[start]

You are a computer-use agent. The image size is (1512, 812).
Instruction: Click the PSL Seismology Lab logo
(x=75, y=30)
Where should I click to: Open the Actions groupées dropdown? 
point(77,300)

[end]
[start]

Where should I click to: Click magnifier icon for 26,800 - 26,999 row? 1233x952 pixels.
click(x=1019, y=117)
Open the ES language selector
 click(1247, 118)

[end]
[start]

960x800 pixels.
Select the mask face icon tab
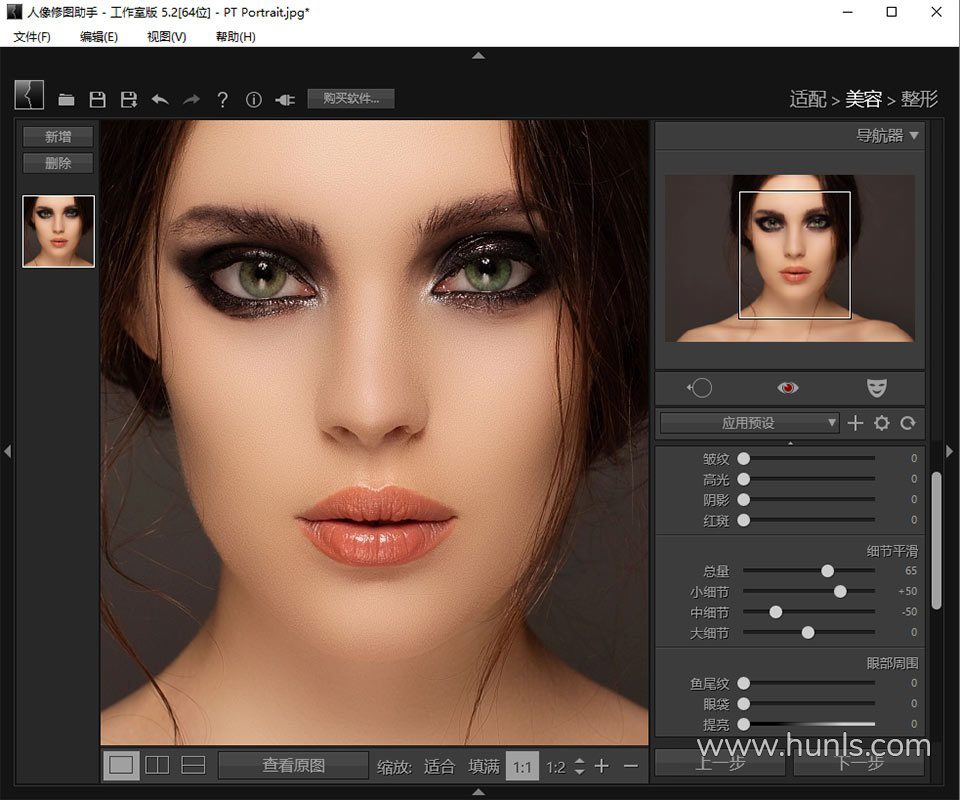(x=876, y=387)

[end]

Instruction:
Return the listing verbatim from the line containing "You are a computer-use" through the line containing "point(77,300)", including both of those lines.

Solution to the exercise:
You are a computer-use agent. The image size is (1512, 812).
Instruction: Click the PSL Seismology Lab logo
(x=75, y=30)
Where should I click to: Open the Actions groupées dropdown? 
point(77,300)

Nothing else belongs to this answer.